When you look at the research, who takes which risks depends critically on who is being asked, the particular risk under consideration,  and the circumstances under which the risk is presented.  And, in the end, there is no such thing as a generic 'risk-taker'.  Day traders are no more likely than average to enjoy wing-suit base jumping.  In short, the biological sex of the test subject is not the defining criteria that determines what their risk-taking behaviour will be like, not even when you consider the highly gendered lens through which 'risk' has historically been defined for the purposes of social science research.

Testosterone Rex doesn't deny that there are differences between men and women, or deny that evolution has played a role in human biology.  That would be silly, even if Fine does wish that she had the nerve to claim "Testicles are a social construct" just to see people's reactions.  (Not to mention that it would give her an excuse to discuss a species of fish whose testicular development does in fact depend on the individual fish's social status.) 

Instead in this book Fine surveys the state of research on sex difference and dissects the mythology of testosterone.
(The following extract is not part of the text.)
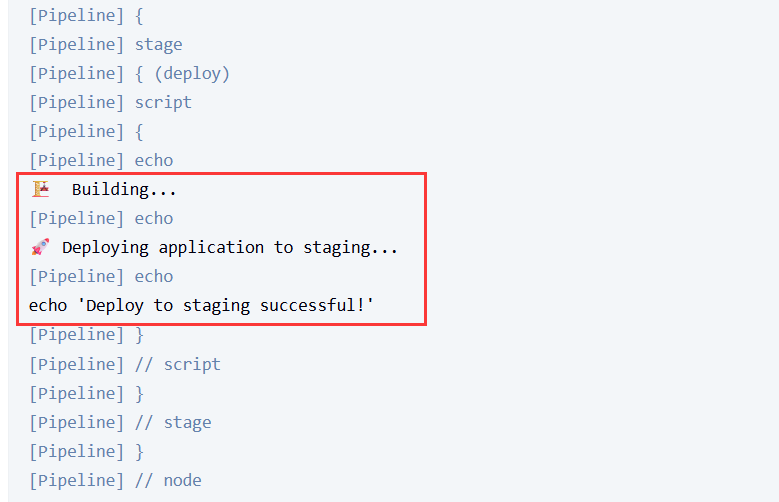
Task: Select the "[Pipeline] // script" line
Action: (125, 364)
She argues that there is no such thing as biology unaffected by culture, especially for the human species. She also speculates that perhaps the very lack of fundamental behavioural differences between women and men found by modern research is how evolution has manifested itself in humans: after all, our flexibility to adapt to wildly varying circumstances is the basis of our success as a species.  Large and hard-wired differences between the sexes would leave us less adaptive.

Testosterone Rex won the 2017 Royal Society prize for popular science books.  It's easy to see why:  the book is comprehensive, rigorous, relevant, and entertaining.    Nevertheless, I didn't find a copy in stock at a book store until I hit New York City in January.  I hope the book gets the audience that it deserves.